# Bella (Greyhound)



## Bean (Mar 10, 2003)

My friend's greyhound, Bella. These are some shots he took.

She's so silly, and lazy. She's pretty much a cat - all she does is sleep in awkward poses.

In the top pic you see her terrible puppy dog eyes, and her tongue sticking out as usual. Greyhound's snouts are so long sometimes their tongues fall out and they don't suck them in right away (especially when they're sleeping).


----------



## kitkat (Sep 22, 2003)

Hey Bean, long time no see! Love that dog, she's beautiful, love that color fur and the last shot is great


----------



## zoeae (Feb 21, 2005)

she is cute.


----------



## emma_pen (Nov 2, 2004)

She is one beautiful dog. I love fawn greyhounds.


----------



## reeeeka (Jun 27, 2005)

Oh she is so beautiful!  

I love her smile


----------



## Moopsey (Sep 6, 2004)

Aww how lovely! I love the look in her eyes!!


----------



## SammyO (Nov 27, 2004)

What a sweetheart!
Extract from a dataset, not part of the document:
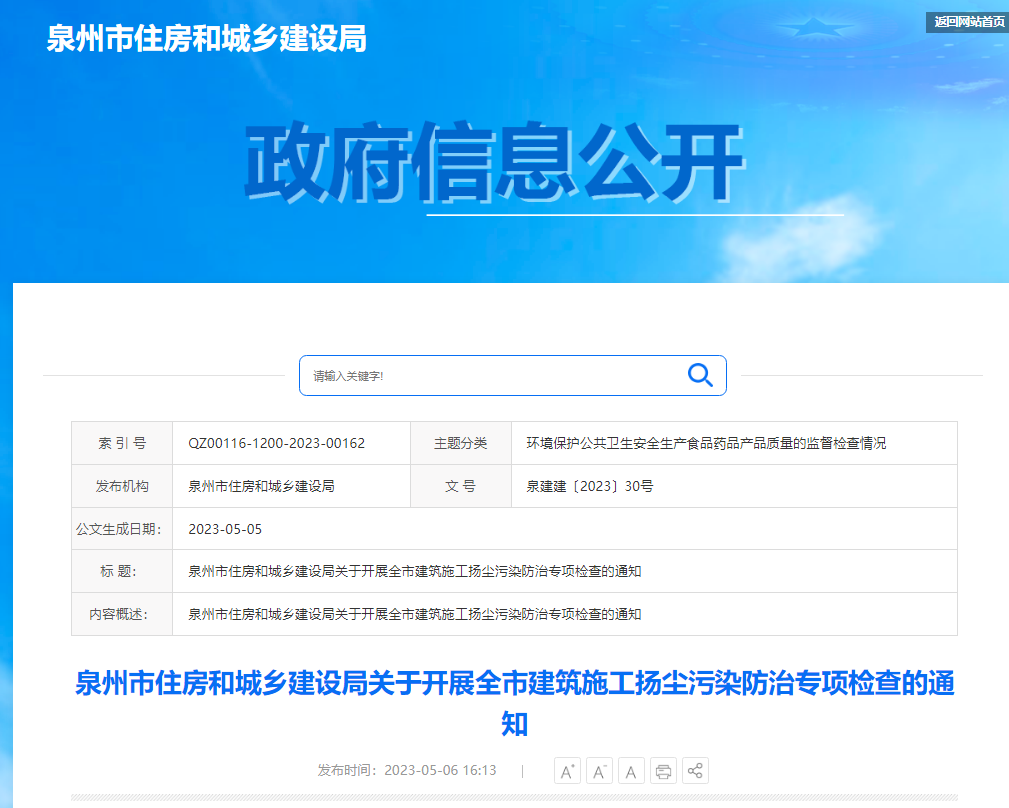1009x808 pixels.
Task: Click the search magnifier icon
Action: click(699, 375)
I love her colour!


----------



## tanyuh (Jun 7, 2003)

Aww cute puppy! Nice pictures.


----------



## Katten Minnaar (Mar 18, 2005)

She is one beautiful dog


----------



## smokie's mom (Aug 9, 2005)

beautiful dog, the first pic reminds me on a pic of my pitbull mix..here it is:


----------



## ForJazz (Dec 30, 2003)

Wow. That is my IDEAL greyhound. *drools*


----------



## Jbabee79 (Dec 31, 2003)

LOL the first picture is so cute!  (well, they're all cute) :wink:


----------



## shazino (Mar 27, 2005)

love greyhounds sooooo pretty I have a whippet love there faces


----------